Monthly precipitation forecasts are available at the beginning of each month with a temporal horizon of between 0.5 and up to 11.5 months—so for instance, the precipitation forecast initialized at the beginning of October 2013 provides monthly precipitation forecasts ranging from October 2013 to September 2014. We downloaded the data for each of the eight NMME models, and extracted the arealaveraged forecast issued within the boundaries of the Raccoon River basin for every 1 of the 94 model members (see Table 1). We computed the ensemble forecast as the mean of all the members. This approach is recognized as a simple but effective method for obtaining an enhanced multimodel forecast, wherein the skill of the means is often as good as or better than that of the best single ensemble member (e.g., Becker et al. 2014; Slater et al. 2017; Ma et al. 2015a). However, more sophisticated approaches can also be utilized to heighten the skill of the input precipitation data (e.g., Scheuerer and Büermann 2014; Wanders and Wood 2016; Hodyss et al. 2016; Bogner et al. 2017).

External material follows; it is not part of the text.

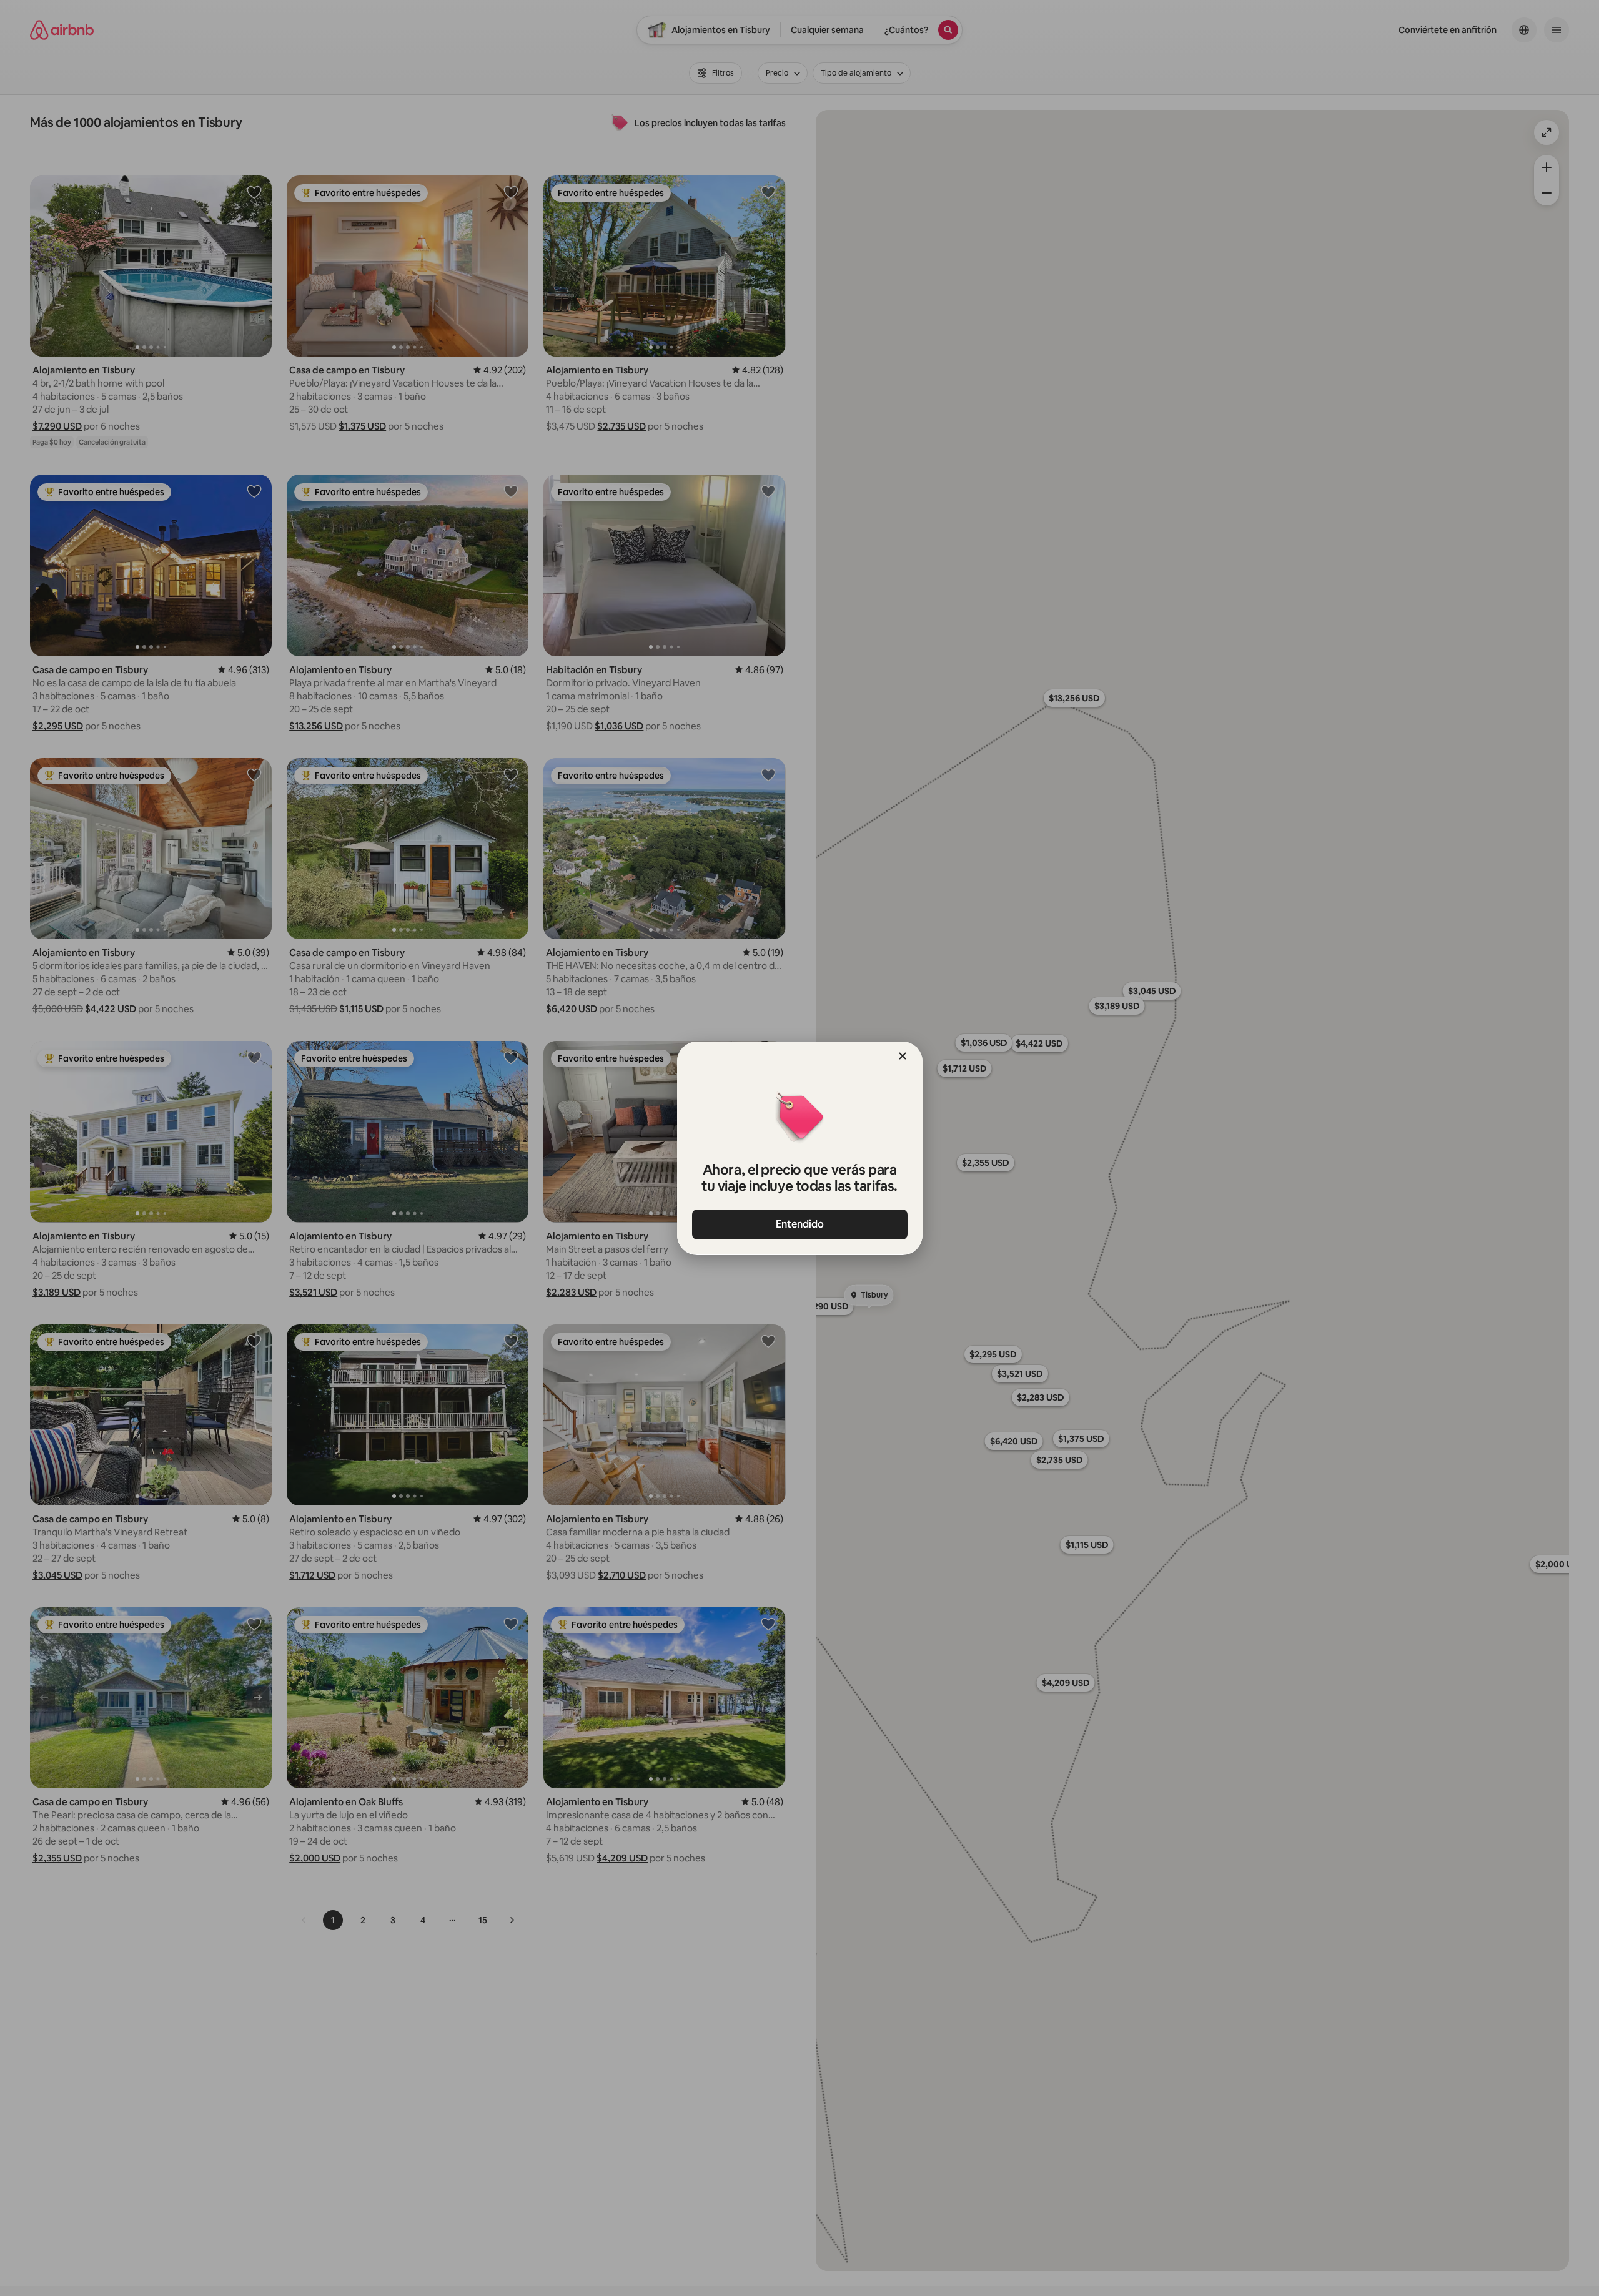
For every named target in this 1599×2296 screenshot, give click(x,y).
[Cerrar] (903, 1056)
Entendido (800, 1224)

The time series were then aggregated to obtain the total seasonal precipitation ensemble forecast for every lead time. For example, the summer forecast issued in June is the sum of the 0.5 month lead forecast for June, the 1.5lead forecast for July, and the 2.5lead forecast for August. Thus, a seasonal forecast can be issued up to 9.5 months in advance for an NMME model issuing 11.5 lead times. Last, the seasonal forecasts are transformed as standardized anomalies (by subtracting the mean and dividing by the standard deviation computed over the 1983–2000 period), so that they are on the same scale as the observed data (Villarini and Strong 2014). All anomalies are computed with respect to the baseline period 1983–2000, i.e., the year from which all NMME forecasts are available, and the last year of the model fit (before forecasts are issued). The raw NMME precipitation forecasts tend to have relatively low skill and are much less variable than the observed data (Fig. 2). There is no clear difference between the precipitation forecasts issued at different lead times, in terms of variability or magnitude. Overall, the summer forecast tends to be slightly better and more consistent than the other seasons (i.e., the scatter is a little closer to the 1:1 line; Fig. 2). Both observed precipitation and agricultural acreage are also transformed as standardized anomalies so that they are on comparable scales for the model fitting and forecasting.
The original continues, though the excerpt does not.